The monthly injection of Aimovig has been described as “life-changing” by those who have tried it.
If it gets approved, it will be for people who have tried other preventative treatments unsuccessfully.
NICE – which gives advice on healthcare – rejected the drug for England on cost grounds in January, but the NHS in Scotland approved it recently.
Migraines affect around 1 in 7 people, according to the National Migraine Centre.
More women get them than men, and they usually start to affect people when they’re teenagers.
Radio 1 Newsbeat spoke to sufferers for our latest documentary, which you can watch below. They told us whatever you do, don’t ever refer to the condition as “just a bad headache”.
“When I have a migraine I can’t see, any noise gives me excruciating pain, foreign smells hurt, light is a definite no-go, I get really dizzy and I can’t stand up,” 28-year-old Nathan Gayle tells Radio 1 Newsbeat.

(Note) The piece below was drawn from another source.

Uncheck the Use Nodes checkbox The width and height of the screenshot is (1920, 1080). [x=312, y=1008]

The Londoner gets around 20 headache days a month.
“I have tried so many types of medications – I’ve not found anything that can stop it or prevent it. If Aimovig worked, it would change my life.”

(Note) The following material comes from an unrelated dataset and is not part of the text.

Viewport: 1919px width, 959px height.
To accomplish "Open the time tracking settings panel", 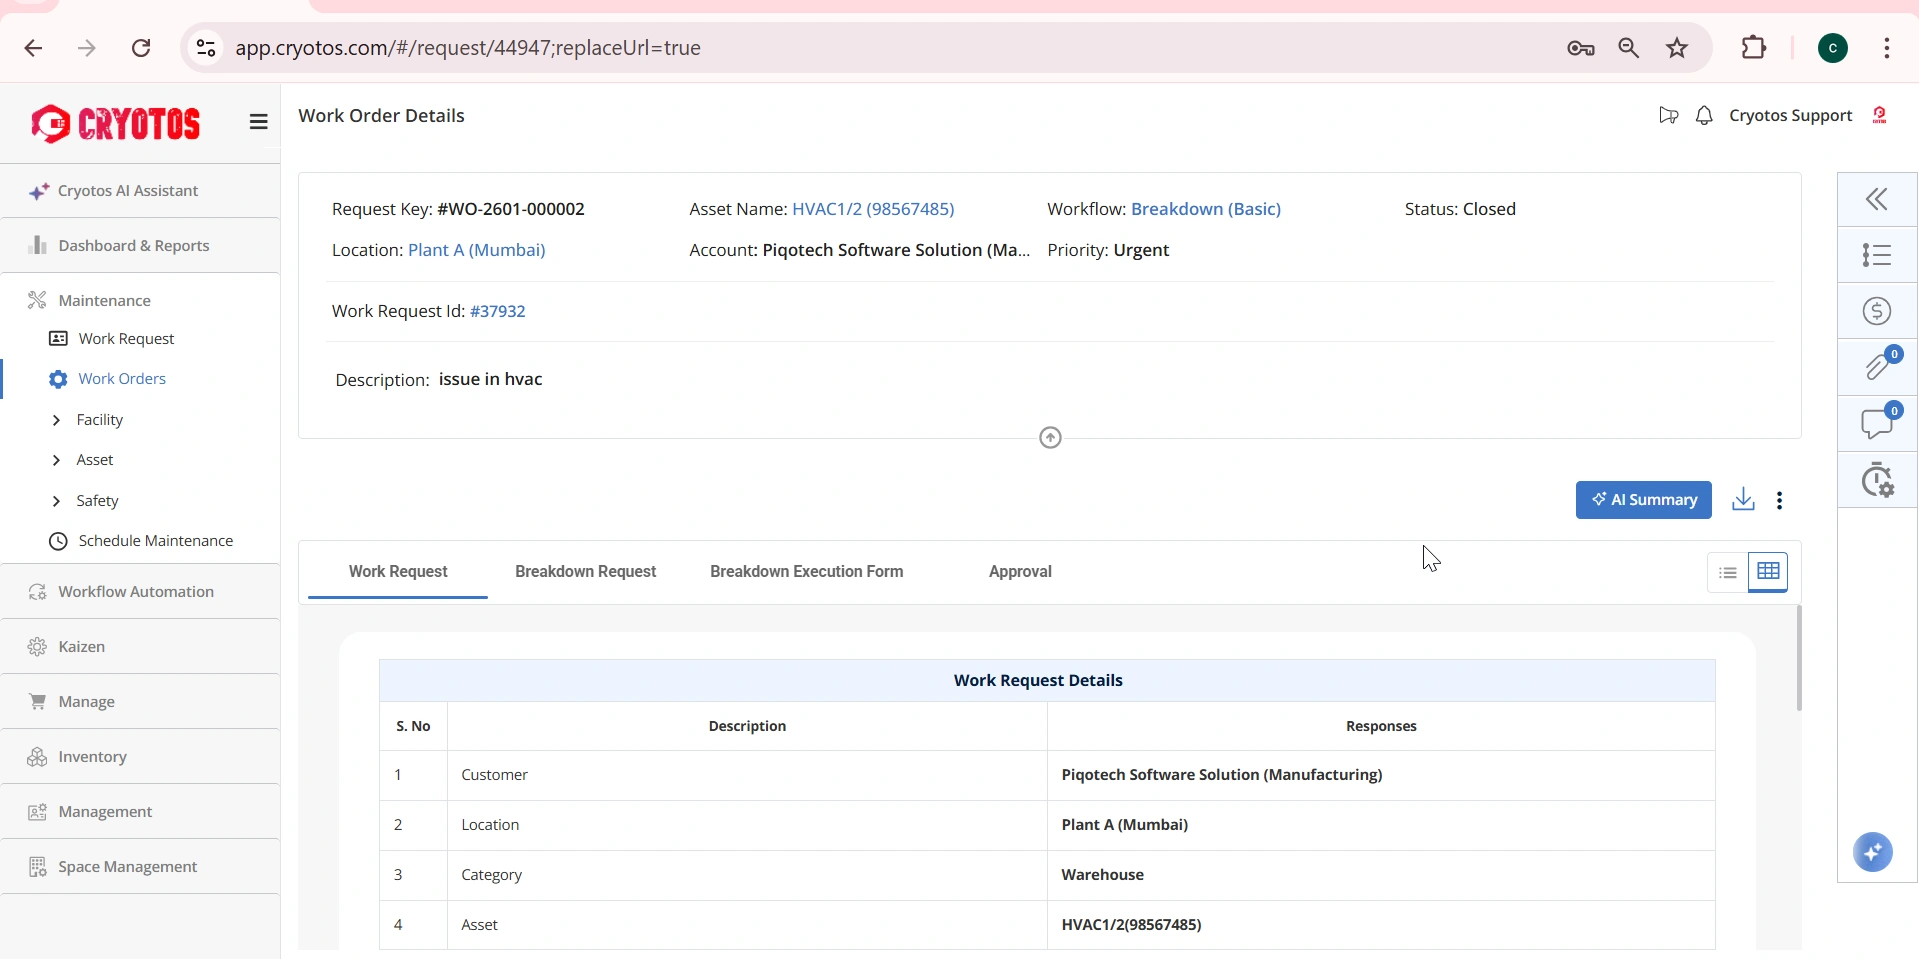I will point(1877,480).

Nathan was a classroom assistant but had to give up teaching because he was having so much time off.
“I was getting migraines so frequently and the intensity was so high that it wasn’t fair on the school, the children I was working with or myself.”
“Depression is definitely something I feel during an episode,” Nathan says. He says he hates feeling isolated while stuck in a darkened room.
Migraines: The facts
- 1 in 7 people are affected by migraines globally
- 1 in 5 women experience them
- 1 in 15 men get them
- Some people with migraines get visual disturbances – known as aura – such as seeing stars or flashing lights, or even experiencing temporary blindness
- Other people feel dizzy, get pins and needles or vomit
Sources: National Migraine Centre and NHS
There is no known cure for migraines. People normally treat them with over-the-counter painkillers, but often the symptoms are too severe for those drugs to work.

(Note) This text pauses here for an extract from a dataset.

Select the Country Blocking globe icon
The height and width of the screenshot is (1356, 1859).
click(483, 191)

Some patients have reported botox and transcranial magnetic stimulation working, but everybody reacts in a different way.
“We tend to borrow things from other areas of medicine,” explains Dr Jess Briscoe from the National Migraine Centre.
“Heart medication, anxiety medication – epilepsy medication we use a lot.”
She hopes Aimovig – which is also known as Erenumab – will be able to help many people.
In the US, where it is available widely, there is evidence it can reduce the frequency of migraine attacks significantly. It works by blocking the protein thought to play a major role in starting an attack.
Getting their lives back
The National Migraine Centre recently did a survey of just under 2,000 migraine and headache sufferers.
Most of them – 84% – said their migraines or headaches have impacted their mental health, and 65% linked their condition with experiencing depression.
Dr Giorgio Lumbru from Guys and St Thomas’ NHS Foundation Trust is already prescribing Aimovig at its Chronic Pain Management and Neuromodulation Centre.
“For the first time we have a specific treatment designed for migraine that works really well,” he says.
“Being able to improve the quality of life of patients for whom there was nothing else to try has been a great satisfaction.
“The drug is injected under the skin once a month and it acts as a preventative treatment.
“If you look at data you see patients that fail all the other treatments can have their life back when they use Aimovig.”